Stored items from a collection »
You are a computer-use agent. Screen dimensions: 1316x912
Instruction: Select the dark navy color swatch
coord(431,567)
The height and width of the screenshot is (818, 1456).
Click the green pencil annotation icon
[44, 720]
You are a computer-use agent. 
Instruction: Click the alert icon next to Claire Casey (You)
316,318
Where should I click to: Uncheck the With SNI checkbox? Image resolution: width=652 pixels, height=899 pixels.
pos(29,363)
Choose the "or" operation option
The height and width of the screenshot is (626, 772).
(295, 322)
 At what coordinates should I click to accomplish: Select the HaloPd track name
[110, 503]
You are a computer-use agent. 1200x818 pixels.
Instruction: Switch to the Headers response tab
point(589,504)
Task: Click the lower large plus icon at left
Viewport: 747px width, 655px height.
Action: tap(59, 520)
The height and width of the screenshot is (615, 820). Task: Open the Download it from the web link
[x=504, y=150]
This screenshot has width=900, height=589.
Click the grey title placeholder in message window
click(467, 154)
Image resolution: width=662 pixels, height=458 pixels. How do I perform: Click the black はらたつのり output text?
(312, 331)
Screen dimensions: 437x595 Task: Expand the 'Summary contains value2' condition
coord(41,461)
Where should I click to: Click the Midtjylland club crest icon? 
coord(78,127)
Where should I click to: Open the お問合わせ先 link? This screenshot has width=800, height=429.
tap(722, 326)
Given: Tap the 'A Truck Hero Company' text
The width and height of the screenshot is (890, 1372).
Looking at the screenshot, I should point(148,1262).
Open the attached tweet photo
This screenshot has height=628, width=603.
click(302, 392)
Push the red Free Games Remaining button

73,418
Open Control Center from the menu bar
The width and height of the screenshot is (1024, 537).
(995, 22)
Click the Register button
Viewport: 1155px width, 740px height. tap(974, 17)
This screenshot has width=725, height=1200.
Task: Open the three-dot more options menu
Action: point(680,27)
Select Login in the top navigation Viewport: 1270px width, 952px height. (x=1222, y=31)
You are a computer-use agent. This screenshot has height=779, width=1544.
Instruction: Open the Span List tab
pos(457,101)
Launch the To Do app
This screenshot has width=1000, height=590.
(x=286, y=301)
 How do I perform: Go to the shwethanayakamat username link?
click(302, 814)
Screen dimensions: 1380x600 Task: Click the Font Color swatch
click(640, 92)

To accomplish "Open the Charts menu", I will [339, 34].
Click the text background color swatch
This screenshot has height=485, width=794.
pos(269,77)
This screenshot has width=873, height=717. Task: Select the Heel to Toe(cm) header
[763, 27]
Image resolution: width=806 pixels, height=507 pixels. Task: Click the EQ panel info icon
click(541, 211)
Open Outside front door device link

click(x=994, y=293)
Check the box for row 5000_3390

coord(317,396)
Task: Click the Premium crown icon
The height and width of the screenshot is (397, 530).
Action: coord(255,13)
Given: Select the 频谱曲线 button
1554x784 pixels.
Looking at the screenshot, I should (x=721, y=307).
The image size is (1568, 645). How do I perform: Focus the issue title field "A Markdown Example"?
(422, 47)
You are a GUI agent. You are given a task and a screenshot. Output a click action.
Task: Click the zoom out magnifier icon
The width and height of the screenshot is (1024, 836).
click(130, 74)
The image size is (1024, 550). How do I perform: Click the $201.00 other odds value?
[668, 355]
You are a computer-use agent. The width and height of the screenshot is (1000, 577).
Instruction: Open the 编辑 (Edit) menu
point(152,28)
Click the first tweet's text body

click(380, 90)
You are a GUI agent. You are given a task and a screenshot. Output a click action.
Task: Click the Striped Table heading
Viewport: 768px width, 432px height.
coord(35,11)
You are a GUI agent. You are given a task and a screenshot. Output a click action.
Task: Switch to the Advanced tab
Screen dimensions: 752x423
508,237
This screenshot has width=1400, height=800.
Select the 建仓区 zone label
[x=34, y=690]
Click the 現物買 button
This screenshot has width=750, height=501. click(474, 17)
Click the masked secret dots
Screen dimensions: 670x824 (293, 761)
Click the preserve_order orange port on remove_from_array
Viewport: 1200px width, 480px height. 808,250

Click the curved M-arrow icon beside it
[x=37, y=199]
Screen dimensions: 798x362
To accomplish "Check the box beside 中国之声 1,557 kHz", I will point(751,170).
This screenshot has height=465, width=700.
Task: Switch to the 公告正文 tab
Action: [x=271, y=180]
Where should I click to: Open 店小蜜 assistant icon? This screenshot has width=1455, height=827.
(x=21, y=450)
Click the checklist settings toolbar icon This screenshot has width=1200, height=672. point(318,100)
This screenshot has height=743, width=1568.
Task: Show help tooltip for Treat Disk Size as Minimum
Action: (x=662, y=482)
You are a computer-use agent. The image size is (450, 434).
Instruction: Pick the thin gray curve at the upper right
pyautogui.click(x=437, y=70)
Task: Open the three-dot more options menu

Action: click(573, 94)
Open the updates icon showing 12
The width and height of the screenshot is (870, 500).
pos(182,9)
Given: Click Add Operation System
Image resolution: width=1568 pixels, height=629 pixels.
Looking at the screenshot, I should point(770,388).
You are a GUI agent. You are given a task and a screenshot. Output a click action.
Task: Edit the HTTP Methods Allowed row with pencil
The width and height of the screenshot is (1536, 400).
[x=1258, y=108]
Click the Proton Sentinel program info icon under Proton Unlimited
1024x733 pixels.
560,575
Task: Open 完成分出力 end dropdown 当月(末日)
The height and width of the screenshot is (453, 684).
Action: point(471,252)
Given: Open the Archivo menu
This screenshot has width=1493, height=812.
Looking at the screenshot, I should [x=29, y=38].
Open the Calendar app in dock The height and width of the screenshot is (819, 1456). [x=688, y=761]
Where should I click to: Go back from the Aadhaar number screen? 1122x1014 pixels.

EXERCISE » Line by line, repeat the data exactly.

RESPONSE FOR THIS EXERCISE »
You are a computer-use agent. Screen dimensions: 1316x912
Instruction: Select the dark navy color swatch
coord(431,567)
The height and width of the screenshot is (818, 1456).
Click the green pencil annotation icon
[44, 720]
You are a computer-use agent. 
Instruction: Click the alert icon next to Claire Casey (You)
316,318
Where should I click to: Uncheck the With SNI checkbox? Image resolution: width=652 pixels, height=899 pixels.
pos(29,363)
Choose the "or" operation option
The height and width of the screenshot is (626, 772).
(295, 322)
 At what coordinates should I click to accomplish: Select the HaloPd track name
[110, 503]
You are a computer-use agent. 1200x818 pixels.
Instruction: Switch to the Headers response tab
point(589,504)
Task: Click the lower large plus icon at left
Viewport: 747px width, 655px height.
Action: tap(59, 520)
The height and width of the screenshot is (615, 820). Task: Open the Download it from the web link
[x=504, y=150]
This screenshot has width=900, height=589.
Click the grey title placeholder in message window
click(467, 154)
Image resolution: width=662 pixels, height=458 pixels. How do I perform: Click the black はらたつのり output text?
(312, 331)
Screen dimensions: 437x595 Task: Expand the 'Summary contains value2' condition
coord(41,461)
Where should I click to: Click the Midtjylland club crest icon? 
coord(78,127)
Where should I click to: Open the お問合わせ先 link? This screenshot has width=800, height=429.
tap(722, 326)
Given: Tap the 'A Truck Hero Company' text
The width and height of the screenshot is (890, 1372).
Looking at the screenshot, I should point(148,1262).
Open the attached tweet photo
This screenshot has height=628, width=603.
click(302, 392)
Push the red Free Games Remaining button

73,418
Open Control Center from the menu bar
The width and height of the screenshot is (1024, 537).
(995, 22)
Click the Register button
Viewport: 1155px width, 740px height. tap(974, 17)
This screenshot has width=725, height=1200.
Task: Open the three-dot more options menu
Action: point(680,27)
Select Login in the top navigation Viewport: 1270px width, 952px height. (x=1222, y=31)
You are a computer-use agent. This screenshot has height=779, width=1544.
Instruction: Open the Span List tab
pos(457,101)
Launch the To Do app
This screenshot has width=1000, height=590.
(x=286, y=301)
 How do I perform: Go to the shwethanayakamat username link?
click(302, 814)
Screen dimensions: 1380x600 Task: Click the Font Color swatch
click(640, 92)

To accomplish "Open the Charts menu", I will [339, 34].
Click the text background color swatch
This screenshot has height=485, width=794.
pos(269,77)
This screenshot has width=873, height=717. Task: Select the Heel to Toe(cm) header
[763, 27]
Image resolution: width=806 pixels, height=507 pixels. Task: Click the EQ panel info icon
click(541, 211)
Open Outside front door device link

click(x=994, y=293)
Check the box for row 5000_3390

coord(317,396)
Task: Click the Premium crown icon
The height and width of the screenshot is (397, 530).
Action: coord(255,13)
Given: Select the 频谱曲线 button
1554x784 pixels.
Looking at the screenshot, I should (x=721, y=307).
The image size is (1568, 645). How do I perform: Focus the issue title field "A Markdown Example"?
(422, 47)
You are a GUI agent. You are given a task and a screenshot. Output a click action.
Task: Click the zoom out magnifier icon
The width and height of the screenshot is (1024, 836).
click(130, 74)
The image size is (1024, 550). How do I perform: Click the $201.00 other odds value?
[668, 355]
You are a computer-use agent. The width and height of the screenshot is (1000, 577).
Instruction: Open the 编辑 (Edit) menu
point(152,28)
Click the first tweet's text body

click(380, 90)
You are a GUI agent. You are given a task and a screenshot. Output a click action.
Task: Click the Striped Table heading
Viewport: 768px width, 432px height.
coord(35,11)
You are a GUI agent. You are given a task and a screenshot. Output a click action.
Task: Switch to the Advanced tab
Screen dimensions: 752x423
508,237
This screenshot has width=1400, height=800.
Select the 建仓区 zone label
[x=34, y=690]
Click the 現物買 button
This screenshot has width=750, height=501. click(474, 17)
Click the masked secret dots
Screen dimensions: 670x824 (293, 761)
Click the preserve_order orange port on remove_from_array
Viewport: 1200px width, 480px height. 808,250

Click the curved M-arrow icon beside it
[x=37, y=199]
Screen dimensions: 798x362
To accomplish "Check the box beside 中国之声 1,557 kHz", I will point(751,170).
This screenshot has height=465, width=700.
Task: Switch to the 公告正文 tab
Action: [x=271, y=180]
Where should I click to: Open 店小蜜 assistant icon? This screenshot has width=1455, height=827.
(x=21, y=450)
Click the checklist settings toolbar icon This screenshot has width=1200, height=672. point(318,100)
This screenshot has height=743, width=1568.
Task: Show help tooltip for Treat Disk Size as Minimum
Action: (x=662, y=482)
You are a computer-use agent. The image size is (450, 434).
Instruction: Pick the thin gray curve at the upper right
pyautogui.click(x=437, y=70)
Task: Open the three-dot more options menu

Action: click(573, 94)
Open the updates icon showing 12
The width and height of the screenshot is (870, 500).
pos(182,9)
Given: Click Add Operation System
Image resolution: width=1568 pixels, height=629 pixels.
Looking at the screenshot, I should point(770,388).
You are a GUI agent. You are given a task and a screenshot. Output a click action.
Task: Edit the HTTP Methods Allowed row with pencil
The width and height of the screenshot is (1536, 400).
[x=1258, y=108]
Click the Proton Sentinel program info icon under Proton Unlimited
1024x733 pixels.
560,575
Task: Open 完成分出力 end dropdown 当月(末日)
The height and width of the screenshot is (453, 684).
Action: point(471,252)
Given: Open the Archivo menu
This screenshot has width=1493, height=812.
Looking at the screenshot, I should [x=29, y=38].
Open the Calendar app in dock The height and width of the screenshot is (819, 1456). [x=688, y=761]
Where should I click to: Go back from the Aadhaar number screen? 1122x1014 pixels.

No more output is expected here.